The 2013 film “Blue Is the Warmest Colour” depicts the relationship between two French women as they fall in and out of love.
- Sundance Selects
Synopsis: “Adèle’s life is changed when she meets Emma, a young woman with blue hair, who will allow her to discover desire and to assert herself as a woman and as an adult. In front of others, Adèle grows, seeks herself, loses herself, and ultimately finds herself through love and loss.”
Why it’s important: The film received considerable attention for its portrayal of two women entering a romantic relationship, with special praise awarded to the lead actresses Léa Seydoux and Adèle Exarchopoulos.
“Carol” was a 2015 adaptation of a Patricia Highsmith novel.
- The Weinstein Company
Synopsis: “An aspiring photographer develops an intimate relationship with an older woman in 1950s New York.”
Why it’s important: While “Carol” portrays a relationship between two women in love, the film also shows the struggles that lesbian women faced in the 1950s.
The 2015 film “Tangerine” was shot entirely on an iPhone.
Synopsis: “A sex worker tears through Tinseltown on Christmas Eve, searching for the pimp who broke her heart.”
Why it’s important: The film received considerable attention for the fact that it was shot entirely on iPhones, but more significant is the fact that “Tangerine” stars two trans women of color. Both Kitana Kiki Rodriguez and Mya Taylor, who star in the film, were praised for their performances.
2016 documentary “Strike a Pose” tells the story of some of Madonna’s backup dancers.
- CTM Docs
Synopsis: “What does it take to express yourself? The surprising and moving story of Madonna’s most famous troupe of dancers.”
Why it’s important: The film follows the lives of some of Madonna’s backup dancers as they deal with AIDS, drug use, and homelessness in the years after the singer’s iconic 1990 “Blond Ambition” world tour. Several members of the renowned ballroom “family” House of Xtravaganza were featured in the documentary.
“Moonlight,” released in 2016, became the first LGBTQ movie with an all-black cast to win best picture at the Academy Awards.
Synopsis:“A chronicle of the childhood, adolescence and burgeoning adulthood of a young, African-American, gay man growing up in a rough neighborhood of Miami.”

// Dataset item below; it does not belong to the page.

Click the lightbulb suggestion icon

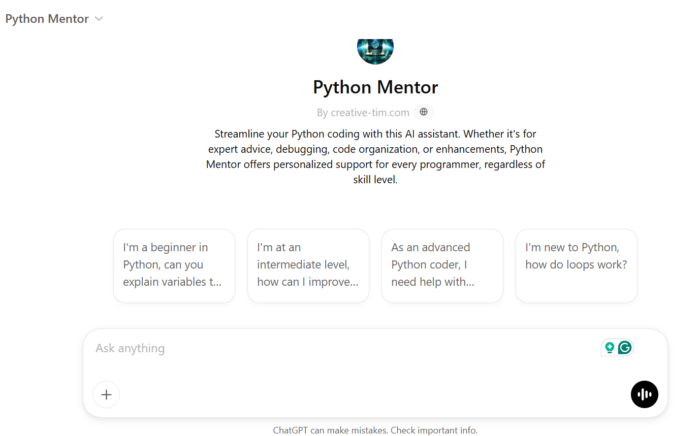pos(608,348)
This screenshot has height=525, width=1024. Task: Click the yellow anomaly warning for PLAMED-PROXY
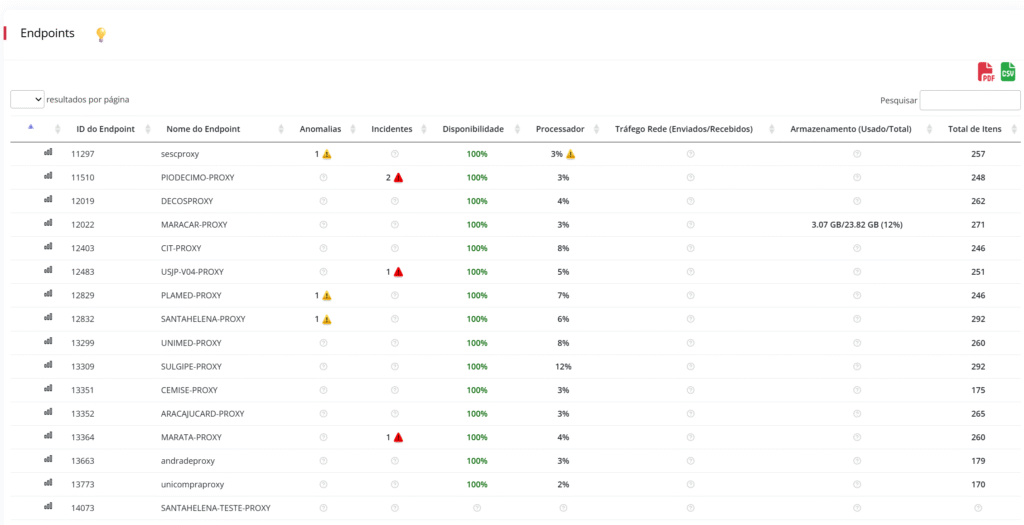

Why it’s important: The film’s Oscar win brought widespread attention to “Moonlight,” giving a story about a black gay man mainstream success.
2017’s “Call Me by Your Name” was an adaptation of a novel by Andre Aciman.
- Sony Pictures
Synopsis: “In 1980s Italy, a romance blossoms between a 17-year-old student and the older man hired as his father’s research assistant.”
Why it’s important: The film takes a stylized look at the romantic relationship between two men, and, much like 2016’s “Moonlight,” received mainstream success for its portrayal of LGBTQ characters.
The 2018 Chilean film “A Fantastic Woman” tells the story of Marina, a waitress and singer, and Orlando, an older man, who are in love and planning for the future.
- Sony Pictures Classics
Synopsis: “Marina, a transgender woman who works as a waitress and moonlights as a nightclub singer, is bowled over by the death of her older boyfriend.”
Why it’s important: In addition to being praised for the sensitive, thoughtful way it portrays a transgender woman struggling with loss, “A Fantastic Woman” also helped pave the way for improved LGBTQ rights in Chile, where it was filmed and produced.
Nicole Kidman and Lucas Hedges starred in 2018’s “Boy Erased.”
- Focus Features
Synopsis: “The son of a Baptist preacher is forced to participate in a church-supported gay conversion program after being forcibly outed to his parents.”
Why it’s important: Based on writer Garrard Conley’s memoir of the same name, “Boy Erased” portrays the horrors of conversion therapy while advocating for love and acceptance of different sexualities.